-- BEGIN --

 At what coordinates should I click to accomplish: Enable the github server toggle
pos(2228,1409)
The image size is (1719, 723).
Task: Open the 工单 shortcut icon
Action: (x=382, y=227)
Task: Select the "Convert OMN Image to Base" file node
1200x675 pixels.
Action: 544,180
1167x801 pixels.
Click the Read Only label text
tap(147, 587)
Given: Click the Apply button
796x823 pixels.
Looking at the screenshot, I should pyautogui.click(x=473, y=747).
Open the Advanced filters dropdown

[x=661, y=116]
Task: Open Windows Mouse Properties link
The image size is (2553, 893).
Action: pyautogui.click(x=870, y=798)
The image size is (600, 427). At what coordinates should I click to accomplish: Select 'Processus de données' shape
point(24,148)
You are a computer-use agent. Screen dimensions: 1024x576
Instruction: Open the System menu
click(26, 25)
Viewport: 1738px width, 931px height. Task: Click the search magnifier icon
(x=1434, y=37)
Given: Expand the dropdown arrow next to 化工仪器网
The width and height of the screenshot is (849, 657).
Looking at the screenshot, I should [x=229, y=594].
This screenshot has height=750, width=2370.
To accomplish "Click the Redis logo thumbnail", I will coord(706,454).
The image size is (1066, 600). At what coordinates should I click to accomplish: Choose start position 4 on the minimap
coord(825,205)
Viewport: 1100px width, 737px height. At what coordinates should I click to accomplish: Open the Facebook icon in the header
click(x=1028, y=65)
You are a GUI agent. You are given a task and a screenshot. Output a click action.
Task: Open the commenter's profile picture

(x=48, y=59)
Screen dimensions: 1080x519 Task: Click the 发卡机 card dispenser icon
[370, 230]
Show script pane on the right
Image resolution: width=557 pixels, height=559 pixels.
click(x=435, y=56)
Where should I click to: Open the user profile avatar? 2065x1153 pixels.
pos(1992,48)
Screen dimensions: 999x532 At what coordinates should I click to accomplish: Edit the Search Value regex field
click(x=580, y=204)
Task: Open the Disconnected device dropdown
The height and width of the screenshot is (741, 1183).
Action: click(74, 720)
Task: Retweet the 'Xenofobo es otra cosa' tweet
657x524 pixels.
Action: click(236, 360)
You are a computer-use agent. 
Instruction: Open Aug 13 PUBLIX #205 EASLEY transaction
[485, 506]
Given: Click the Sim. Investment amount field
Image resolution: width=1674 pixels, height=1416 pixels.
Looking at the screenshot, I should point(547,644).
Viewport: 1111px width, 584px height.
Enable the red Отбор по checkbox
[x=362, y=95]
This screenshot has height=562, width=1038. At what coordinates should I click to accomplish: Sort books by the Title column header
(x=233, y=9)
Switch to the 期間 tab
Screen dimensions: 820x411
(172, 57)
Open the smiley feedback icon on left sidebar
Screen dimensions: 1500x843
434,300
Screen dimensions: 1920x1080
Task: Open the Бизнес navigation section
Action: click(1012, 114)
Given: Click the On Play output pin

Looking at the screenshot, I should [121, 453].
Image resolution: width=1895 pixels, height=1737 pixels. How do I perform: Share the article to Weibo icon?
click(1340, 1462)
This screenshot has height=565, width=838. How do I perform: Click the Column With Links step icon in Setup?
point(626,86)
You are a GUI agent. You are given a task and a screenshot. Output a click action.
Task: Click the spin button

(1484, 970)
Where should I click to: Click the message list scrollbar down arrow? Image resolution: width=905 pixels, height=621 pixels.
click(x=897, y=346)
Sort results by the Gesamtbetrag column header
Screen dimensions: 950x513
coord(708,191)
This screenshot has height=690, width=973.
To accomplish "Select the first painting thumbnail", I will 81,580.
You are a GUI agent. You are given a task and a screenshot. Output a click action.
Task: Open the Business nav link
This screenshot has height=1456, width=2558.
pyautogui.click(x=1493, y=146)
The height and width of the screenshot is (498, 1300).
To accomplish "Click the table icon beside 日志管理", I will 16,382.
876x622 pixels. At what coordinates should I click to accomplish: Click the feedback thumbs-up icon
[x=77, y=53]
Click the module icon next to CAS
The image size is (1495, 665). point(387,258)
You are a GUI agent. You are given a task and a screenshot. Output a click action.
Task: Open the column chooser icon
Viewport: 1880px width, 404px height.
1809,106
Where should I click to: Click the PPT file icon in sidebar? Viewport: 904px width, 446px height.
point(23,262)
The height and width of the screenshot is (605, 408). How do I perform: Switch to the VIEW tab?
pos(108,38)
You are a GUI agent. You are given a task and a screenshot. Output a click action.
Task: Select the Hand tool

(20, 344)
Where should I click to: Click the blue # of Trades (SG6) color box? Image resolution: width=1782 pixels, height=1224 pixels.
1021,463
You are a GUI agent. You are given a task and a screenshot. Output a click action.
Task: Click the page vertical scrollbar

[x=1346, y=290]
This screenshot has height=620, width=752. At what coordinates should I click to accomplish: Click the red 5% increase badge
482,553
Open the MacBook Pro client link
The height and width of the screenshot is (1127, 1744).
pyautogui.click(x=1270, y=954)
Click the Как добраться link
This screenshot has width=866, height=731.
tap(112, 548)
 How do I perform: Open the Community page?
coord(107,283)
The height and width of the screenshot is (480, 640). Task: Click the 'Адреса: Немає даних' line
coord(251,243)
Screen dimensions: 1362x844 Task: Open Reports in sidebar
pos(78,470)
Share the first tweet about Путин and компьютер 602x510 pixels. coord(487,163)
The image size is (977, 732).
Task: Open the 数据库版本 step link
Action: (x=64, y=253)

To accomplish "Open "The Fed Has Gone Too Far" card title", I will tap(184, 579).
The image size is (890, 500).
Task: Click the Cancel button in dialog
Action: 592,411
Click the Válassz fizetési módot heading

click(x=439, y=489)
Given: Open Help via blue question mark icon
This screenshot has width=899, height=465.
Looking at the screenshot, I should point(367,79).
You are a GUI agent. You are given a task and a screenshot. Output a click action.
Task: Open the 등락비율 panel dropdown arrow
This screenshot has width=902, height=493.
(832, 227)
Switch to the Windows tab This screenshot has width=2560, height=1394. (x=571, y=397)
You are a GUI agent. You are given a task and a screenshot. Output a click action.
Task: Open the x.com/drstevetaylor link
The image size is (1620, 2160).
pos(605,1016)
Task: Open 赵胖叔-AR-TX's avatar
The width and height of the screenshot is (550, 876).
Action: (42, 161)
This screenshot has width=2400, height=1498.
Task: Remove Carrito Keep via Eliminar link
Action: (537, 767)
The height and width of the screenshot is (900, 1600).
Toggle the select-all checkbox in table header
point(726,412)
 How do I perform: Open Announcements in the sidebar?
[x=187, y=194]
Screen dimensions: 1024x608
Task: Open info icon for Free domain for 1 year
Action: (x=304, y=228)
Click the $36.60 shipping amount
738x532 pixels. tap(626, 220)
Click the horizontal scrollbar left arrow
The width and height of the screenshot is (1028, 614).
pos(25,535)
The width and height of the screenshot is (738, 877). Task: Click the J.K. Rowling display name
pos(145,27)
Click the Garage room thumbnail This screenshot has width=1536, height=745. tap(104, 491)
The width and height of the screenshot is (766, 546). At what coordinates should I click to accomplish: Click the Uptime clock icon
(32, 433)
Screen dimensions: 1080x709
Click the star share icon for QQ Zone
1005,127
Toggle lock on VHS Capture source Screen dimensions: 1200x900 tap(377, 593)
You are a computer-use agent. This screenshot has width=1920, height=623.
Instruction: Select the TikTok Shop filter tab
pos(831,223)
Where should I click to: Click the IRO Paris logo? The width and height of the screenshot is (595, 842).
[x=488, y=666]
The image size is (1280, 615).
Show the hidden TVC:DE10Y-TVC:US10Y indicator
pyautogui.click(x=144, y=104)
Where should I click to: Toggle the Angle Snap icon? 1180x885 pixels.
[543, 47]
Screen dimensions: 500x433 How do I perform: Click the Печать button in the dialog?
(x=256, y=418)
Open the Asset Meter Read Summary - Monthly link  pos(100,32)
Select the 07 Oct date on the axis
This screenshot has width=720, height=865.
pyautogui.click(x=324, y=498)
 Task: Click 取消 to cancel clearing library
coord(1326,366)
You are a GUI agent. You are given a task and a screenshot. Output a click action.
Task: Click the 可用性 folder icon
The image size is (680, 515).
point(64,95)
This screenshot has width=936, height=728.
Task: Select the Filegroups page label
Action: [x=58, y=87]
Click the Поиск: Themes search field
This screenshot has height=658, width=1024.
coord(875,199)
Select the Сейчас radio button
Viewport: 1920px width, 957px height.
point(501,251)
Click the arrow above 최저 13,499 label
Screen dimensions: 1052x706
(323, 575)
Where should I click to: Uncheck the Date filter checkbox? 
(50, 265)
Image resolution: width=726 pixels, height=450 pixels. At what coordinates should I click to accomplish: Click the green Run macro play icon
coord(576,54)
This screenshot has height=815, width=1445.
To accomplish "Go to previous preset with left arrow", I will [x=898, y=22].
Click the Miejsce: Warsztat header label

-- END --

DIRECTIONS FOR THIS TASK:
From the rows above, pull out every line that contains the word "scrollbar".

ANSWER IN FULL:
Where should I click to: Click the message list scrollbar down arrow? Image resolution: width=905 pixels, height=621 pixels.
Task: Click the page vertical scrollbar
Click the horizontal scrollbar left arrow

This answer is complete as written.